Cooperation of oncogenes in cell transformation and sensitization to killing by the parvovirus minute virus of mice

Abstract

The established line of normal Fisher rat fibroblasts (FR3T3) is naturally resistant to the parvovirus minute virus of mice (MVM), and was used as a model system to study the influence of stepwise transformation on the susceptibility of cells to this virus. When transformed with genes encoding the class I nuclear oncoproteins large T antigen of polyomavirus (PyLT) or v-myc, cells retained a normal appearance, but acquired some ability to form colonies in soft agar. On the other hand, the class II transforming oncogenes encoding the middle T antigen of polyomavirus (PyMT) and c-Ha-ras-1 induced both morphological alterations and a high capacity for anchorage-independent growth in transfected cells. The concomitant expression of oncogenes from both classes (PyLT-(+)PyMT; v-myc+c-Ha-ras-1) induced a supertransformed phenotype characterized by the piling-up of cells into poorly adherent foci, even in low density cultures. The progressive transformation of this cellular system was found to coincide with a gradual increase in its susceptibility to MVMp (MVM prototype strain) infection.

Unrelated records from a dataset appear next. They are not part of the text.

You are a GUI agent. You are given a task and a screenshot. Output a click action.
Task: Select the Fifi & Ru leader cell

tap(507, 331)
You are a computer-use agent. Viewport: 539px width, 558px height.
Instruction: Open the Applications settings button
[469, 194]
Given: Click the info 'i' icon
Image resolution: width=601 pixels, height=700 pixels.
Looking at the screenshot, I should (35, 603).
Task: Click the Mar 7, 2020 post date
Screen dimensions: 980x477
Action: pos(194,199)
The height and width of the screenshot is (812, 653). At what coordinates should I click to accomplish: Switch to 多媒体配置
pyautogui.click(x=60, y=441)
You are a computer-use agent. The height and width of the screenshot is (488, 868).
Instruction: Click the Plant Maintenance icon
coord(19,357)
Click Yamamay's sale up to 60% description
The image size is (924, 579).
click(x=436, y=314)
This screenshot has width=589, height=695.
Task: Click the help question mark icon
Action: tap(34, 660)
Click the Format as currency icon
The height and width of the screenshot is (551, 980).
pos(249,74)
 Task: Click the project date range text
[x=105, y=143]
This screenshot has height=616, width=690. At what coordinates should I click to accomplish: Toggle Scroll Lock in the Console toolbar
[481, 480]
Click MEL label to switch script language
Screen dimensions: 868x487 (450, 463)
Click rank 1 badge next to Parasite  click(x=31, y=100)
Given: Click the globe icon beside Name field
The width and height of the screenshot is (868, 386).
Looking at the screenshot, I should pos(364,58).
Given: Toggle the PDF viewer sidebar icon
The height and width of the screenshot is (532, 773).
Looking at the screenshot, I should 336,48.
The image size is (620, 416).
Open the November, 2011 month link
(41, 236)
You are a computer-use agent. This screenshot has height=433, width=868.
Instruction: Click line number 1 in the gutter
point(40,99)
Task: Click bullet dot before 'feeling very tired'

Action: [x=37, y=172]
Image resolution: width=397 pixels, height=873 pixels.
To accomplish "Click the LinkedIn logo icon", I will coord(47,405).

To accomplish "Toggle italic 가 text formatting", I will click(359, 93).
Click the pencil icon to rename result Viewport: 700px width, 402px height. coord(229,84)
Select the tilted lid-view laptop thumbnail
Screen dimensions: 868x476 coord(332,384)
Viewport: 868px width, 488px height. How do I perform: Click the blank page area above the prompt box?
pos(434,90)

Compared to parental cells, class I, class II and double transformants proved to be sensitized to killing by MVMp to a low, moderate and large extent, respectively. Thus, oncogenes from different functional classes appeared to cooperate in the responsiveness of cells to parvovirus attack. Interestingly, this cooperation exacerbated both the killing of infected cells and their capacity to produce viral non-structural (NS) proteins, in agreement with the reported cytotoxic activity of NS polypeptides. Therefore, in this system, parameters of the parvovirus life cycle may serve as indications of the overall progression of the transformation process.